The meaning of the word “recognition” is to know again. To recognize someone implies that you must have known them in the first place. In the readings today, there are two stories of recognition. In the first reading from Acts we hear of a man who was recognized by his neighbors after receiving a healing miracle, and in the Gospel of Luke we see Jesus, risen from the tomb, not being recognized at all, at least not right away.
The man who was crippled from birth seems to have been well loved by his community. He had lived there his whole life, he had friends that would make sure he got to the temple where people, who were kind to him, would give him a few coins to help toward the cost of his daily living. If you are loved you can be happy no matter what, but it can’t have been an easy life. When Peter and John came and cured the man, giving him the use of his legs for the first time, they changed his life drastically. He was now tall, and mobile and we are told that he was filled with joy and jumping up and down. He would have seemed like a completely different person, so much about him had changed. But the people still knew and recognized him and couldn’t believe how this had happened.
On the road to Emmaus the story was different. The two who were walking and talking had not been a part of the inner circle of Jesus disciples but they would have seen Jesus plenty of times and watched and listened as he had taught and healed the sick. You would think that if Jesus, who they had just seen crucified, appeared before them they would be shocked. But in fact, they did not recognize him at all.
What does it mean to recognize the risen Jesus? Obviously, by this account, it is not the same as recognizing a face. Now when I go into the communities I have started to use my phone to take pictures of people to help me remember. But recognizing the risen Jesus is deeper than that. It is not enough to look at and study a picture of a kindly good shepherd hanging on the wall.
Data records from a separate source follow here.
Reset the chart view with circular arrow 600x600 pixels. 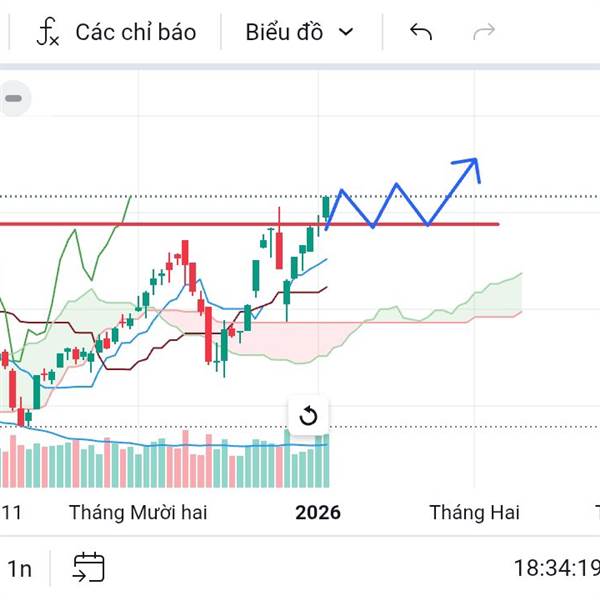pos(308,416)
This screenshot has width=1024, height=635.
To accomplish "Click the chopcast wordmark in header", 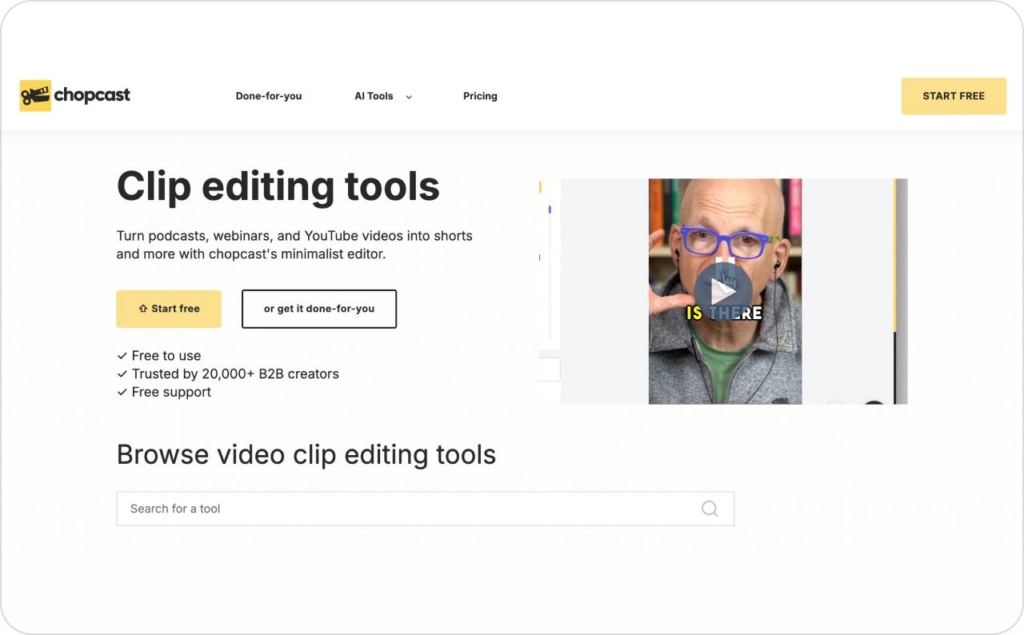I will [92, 96].
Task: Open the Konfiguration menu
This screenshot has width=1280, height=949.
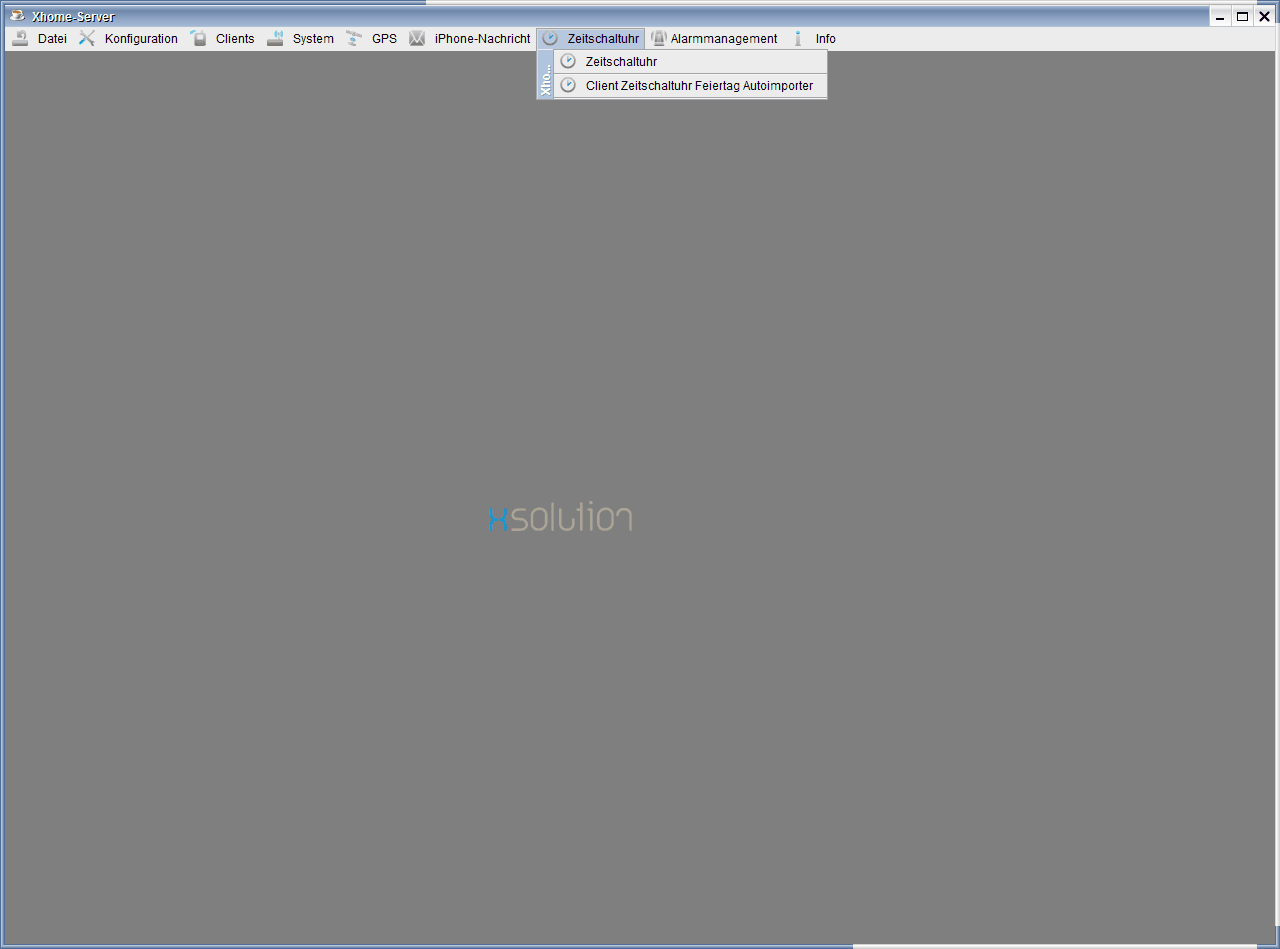Action: [x=141, y=39]
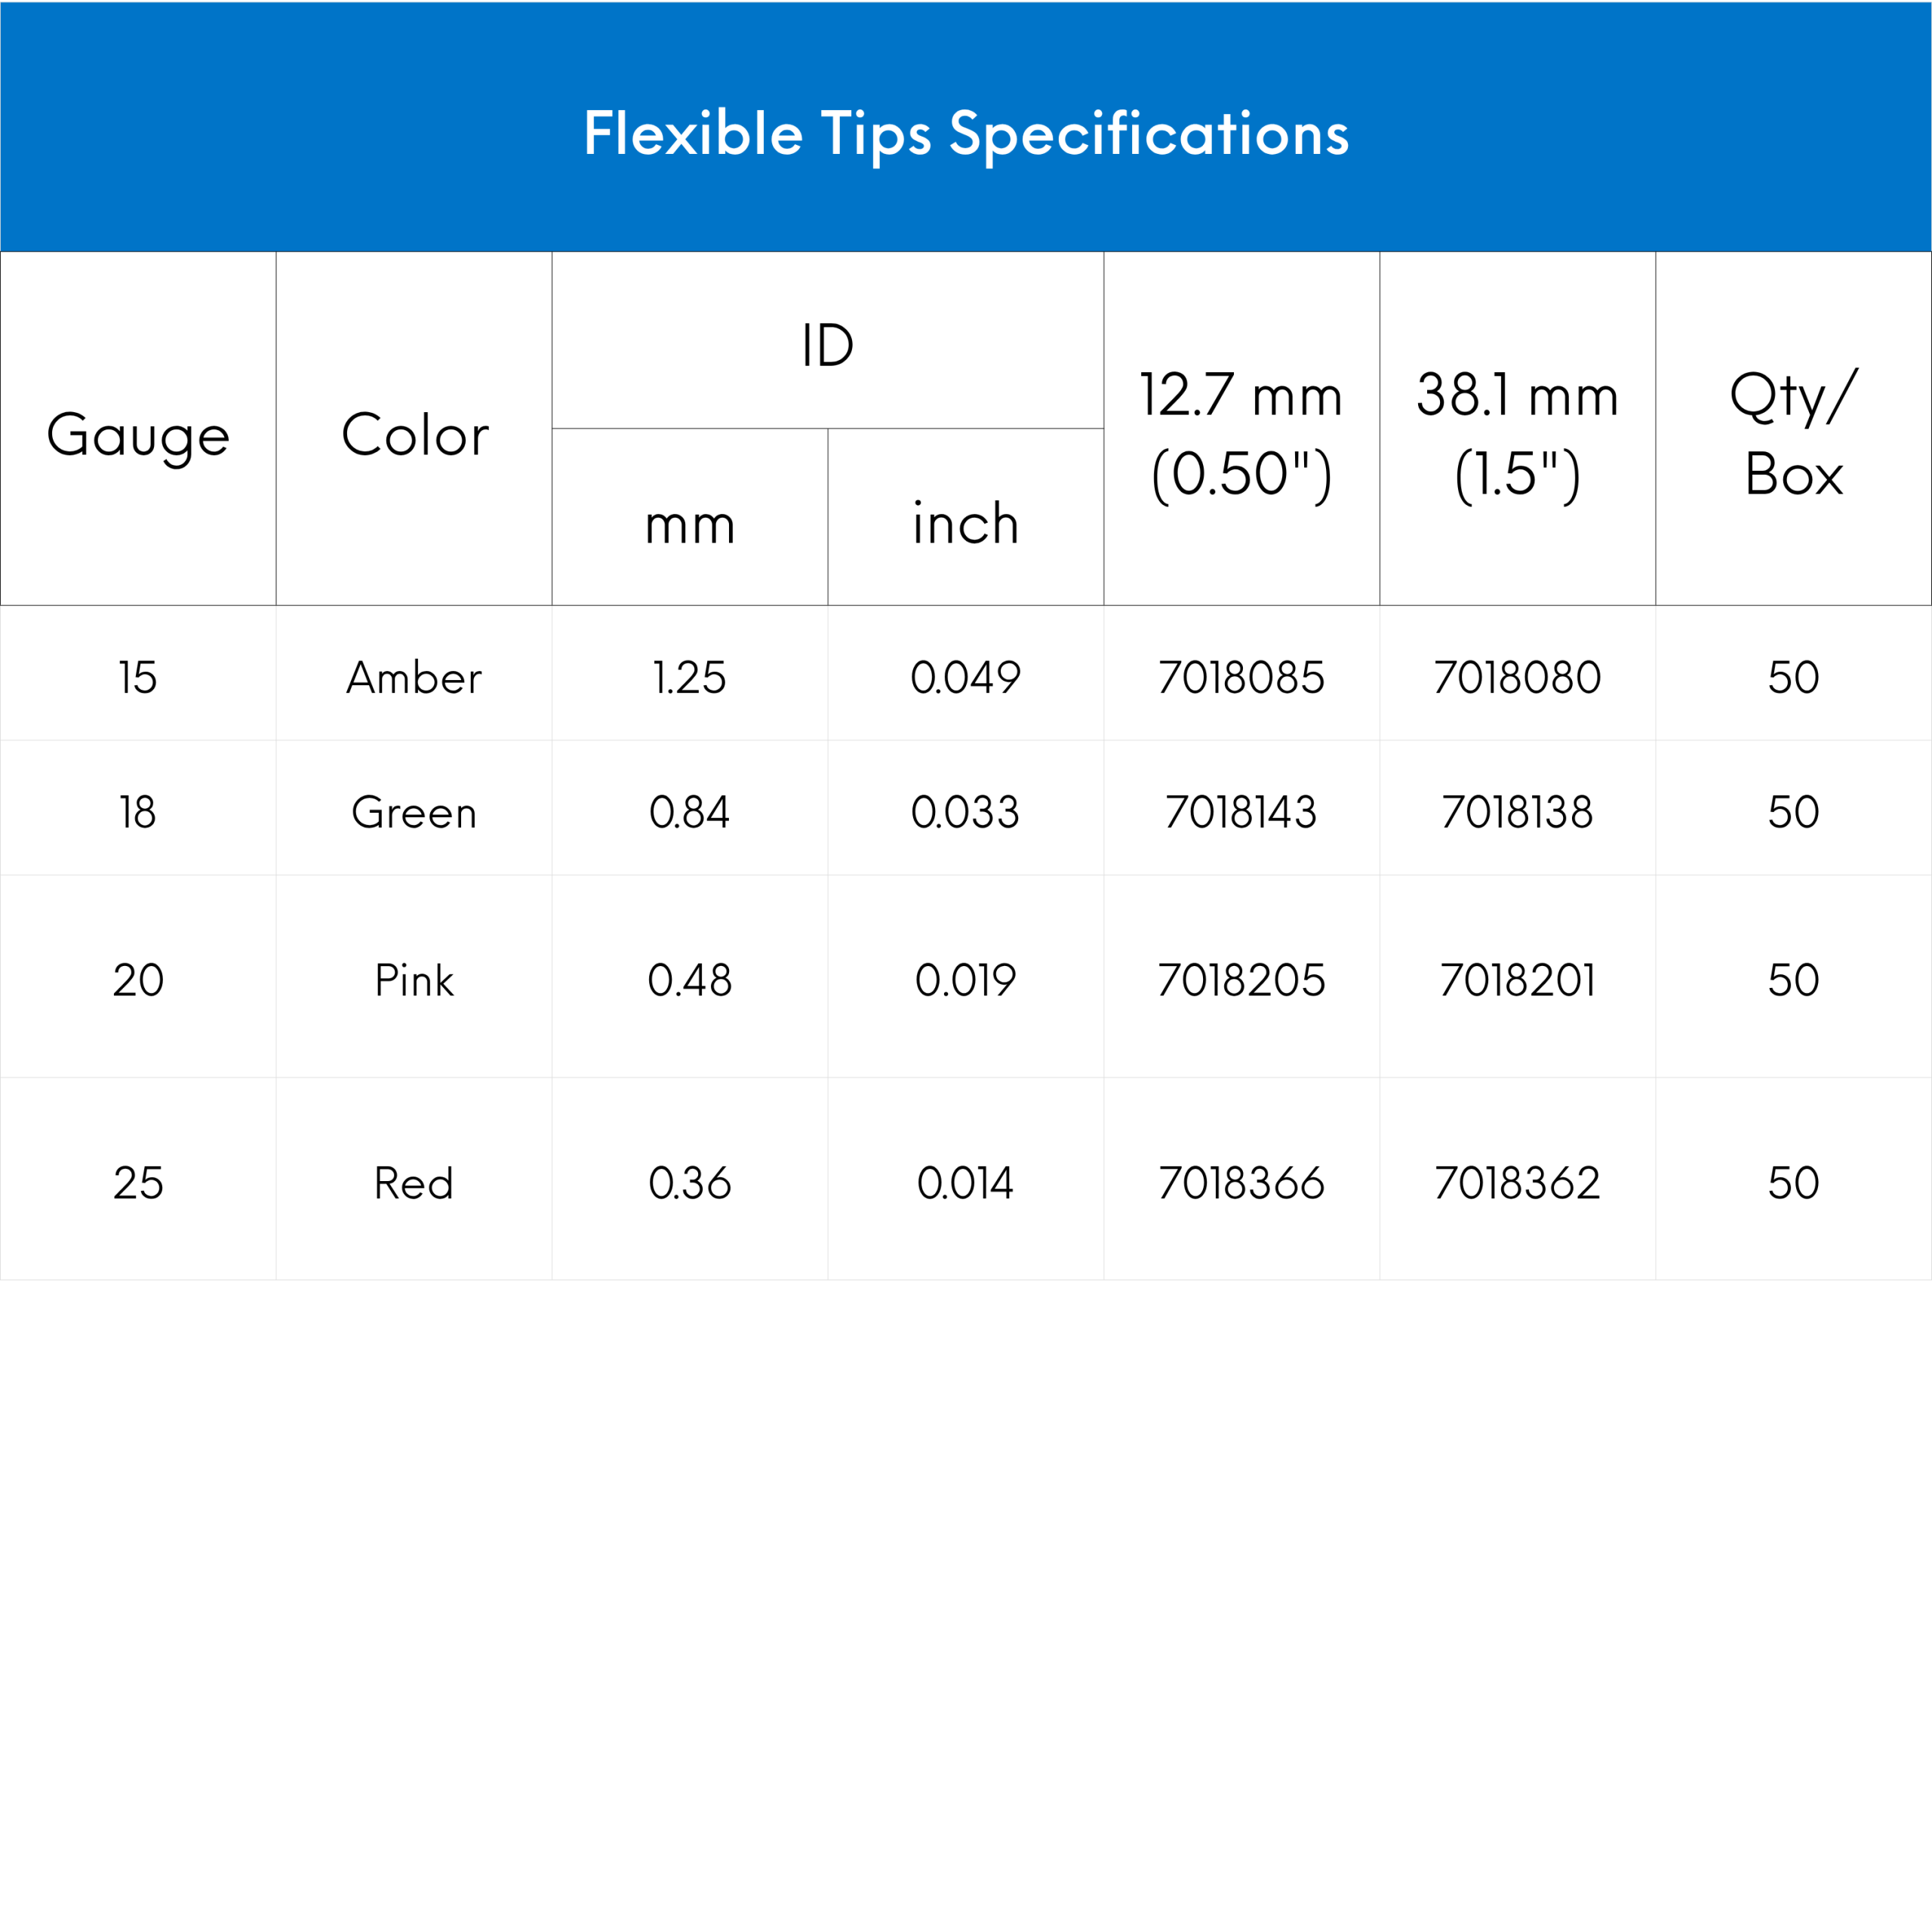Select the 12.7 mm (0.50") column header
Viewport: 1932px width, 1932px height.
[x=1241, y=434]
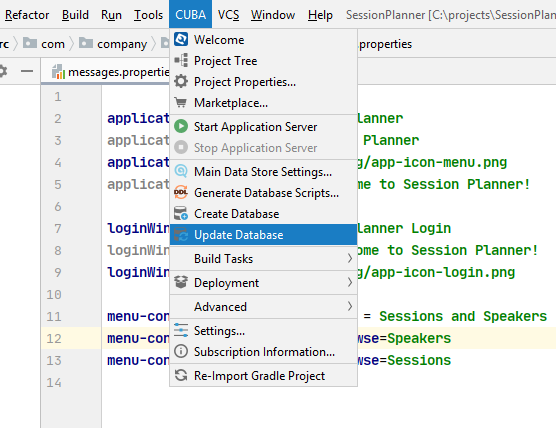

It was not until they stopped together for a meal and Jesus broke bread with them, “he blessed the bread, broke it and handed it to them. It was then their eyes were opened and they recognized him.” It was at that moment that the disciples knew Jesus, they saw in Jesus not a face, or a man, or a name, but they looked with their hearts and saw the Lord, God’s son. They came then to realize that they had always known Jesus, they just had not understood. But now their hearts burned with the knowledge of God’s great gift and they could not wait to share it with everyone.